Building and Testing EnigmaMachineCore

This document outlines the build system architecture, prerequisites, and instructions for building and testing the EnigmaMachineCore project. For specific details on unit testing, see the Testing Guide.

Prerequisites & Dependencies

To build and run this project, you will need the following tools and libraries:

Core Build Tools

• C++ Compiler: Requires a C++20 compatible compiler (GCC 10+, Clang 10+, or MSVC 2019+).
• CMake: Version 3.15 or higher is required to generate the build files.
• GDB: Essential for debugging logic on Linux environments.
• Git: Required for version control and to manage the project's submodules.
• clang-format: Recommended for maintaining consistent code style.
• clang-tidy: Used for static analysis during the build process.
• cppcheck: Used for deeper static analysis, specifically performance, style, and portability.
• Valgrind: Essential for memory leak detection and profiling on Linux.
• LLVM/Clang Sanitizers: Used for runtime analysis (ASan, UBSan, MSan).
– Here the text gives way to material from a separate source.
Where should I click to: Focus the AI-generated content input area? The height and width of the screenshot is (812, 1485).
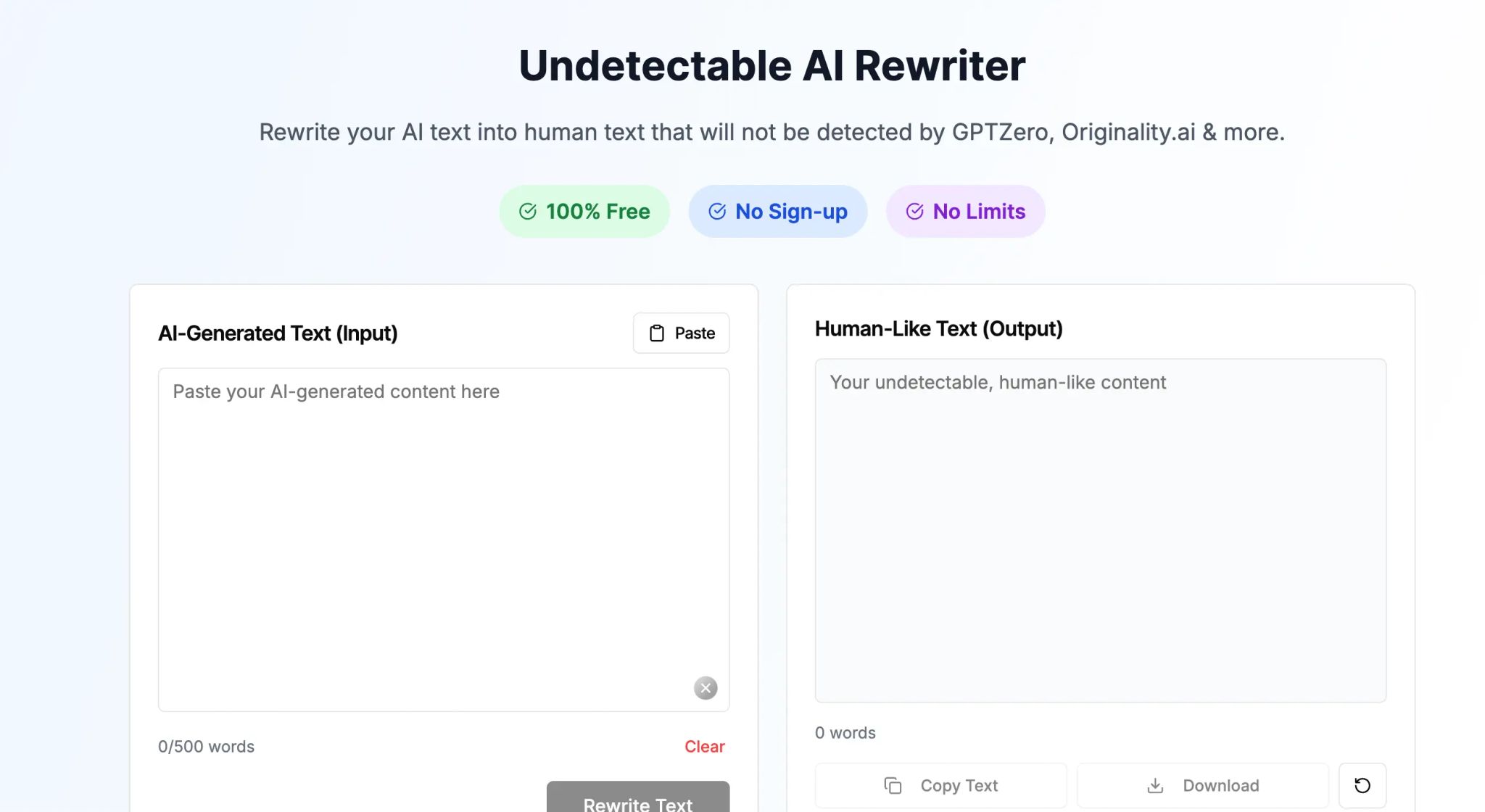pos(444,539)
Requires clang and llvm (for llvm-symbolizer).
• lcov: Code coverage reporting tool. Used with gcov for coverage analysis.

Libraries

• toml11: A powerful C++11 header-only library for TOML.
• CLI11: Command line parser for C++11.

Note: These are included as git submodules in the external/ directory.

Testing & Benchmarking Tools

• GoogleTest (gTest): Used for unit testing the core logic.
• Google Benchmark: Used for performance profiling and throughput measurement.
• RapidCheck: Property-based testing for verifying cryptographic properties (reciprocity). Automatically downloaded via CMake FetchContent when ENIGMA_BUILD_PROPERTY_TESTS=ON.
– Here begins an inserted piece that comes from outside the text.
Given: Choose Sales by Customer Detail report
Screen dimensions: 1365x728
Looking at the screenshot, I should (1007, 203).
Note: You do NOT need to install these libraries on your machine. The build system (CMake) automatically downloads and configures them during the first build (requires internet connection for the initial configuration).

Documentation & Visualization (Optional)

• Doxygen: Used for generating the HTML/XML API documentation.
• Graphviz: Enables Doxygen to generate interactive call graphs and class diagrams.
• PlantUML: Required if you wish to process and view manual diagrams within the /docs folder.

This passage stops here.